### MATERIAL FOR THIS TASK

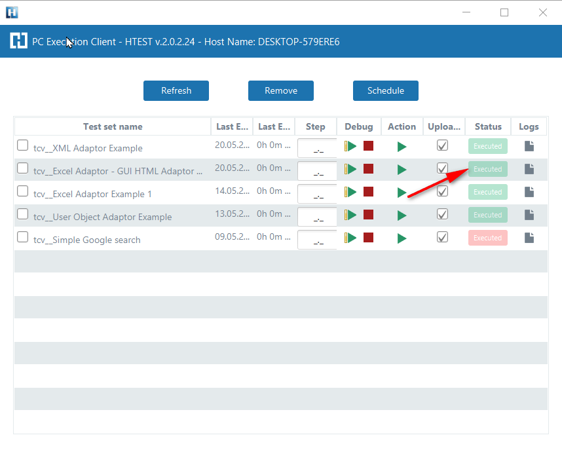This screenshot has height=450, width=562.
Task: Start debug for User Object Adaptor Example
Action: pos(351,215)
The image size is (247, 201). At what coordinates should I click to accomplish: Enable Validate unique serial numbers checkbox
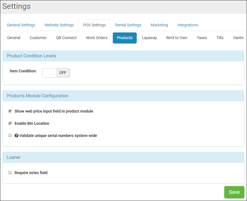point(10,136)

######
### MATERIAL FOR THIS TASK

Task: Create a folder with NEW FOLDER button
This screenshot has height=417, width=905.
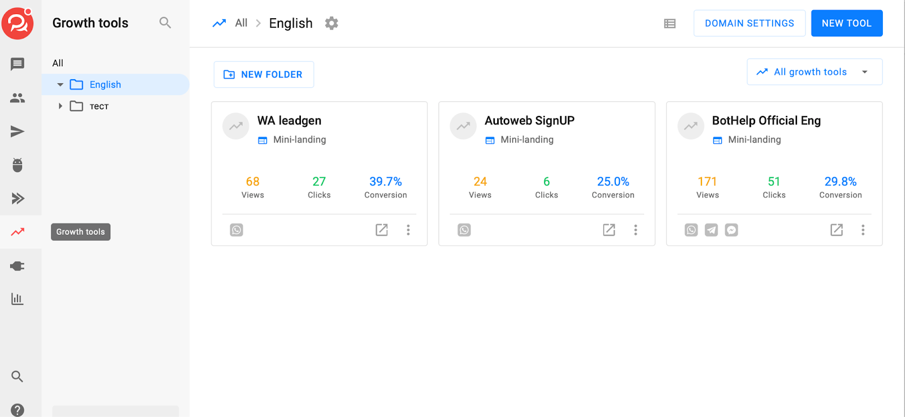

######
### MATERIAL FOR THIS TASK

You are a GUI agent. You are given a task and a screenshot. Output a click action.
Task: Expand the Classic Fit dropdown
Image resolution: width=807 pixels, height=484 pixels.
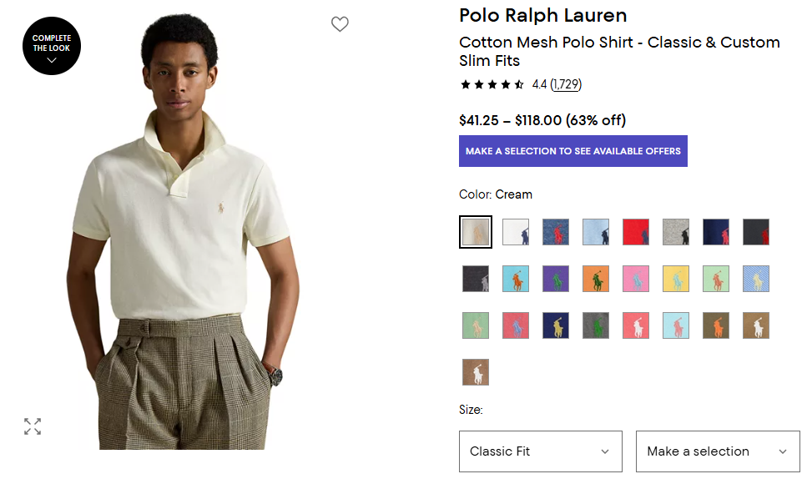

######

__TASK DESCRIPTION__
Change every "checkbox" to "tick box" in the items from the line with "This screenshot has height=450, width=562." up to and including the line with "point(10,136)", and give back only those lines with everything else the same and the pictures left out.

__EXERCISE ANSWER__
This screenshot has height=450, width=562.
Task: Start debug for User Object Adaptor Example
Action: pos(351,215)
The image size is (247, 201). At what coordinates should I click to accomplish: Enable Validate unique serial numbers tick box
point(10,136)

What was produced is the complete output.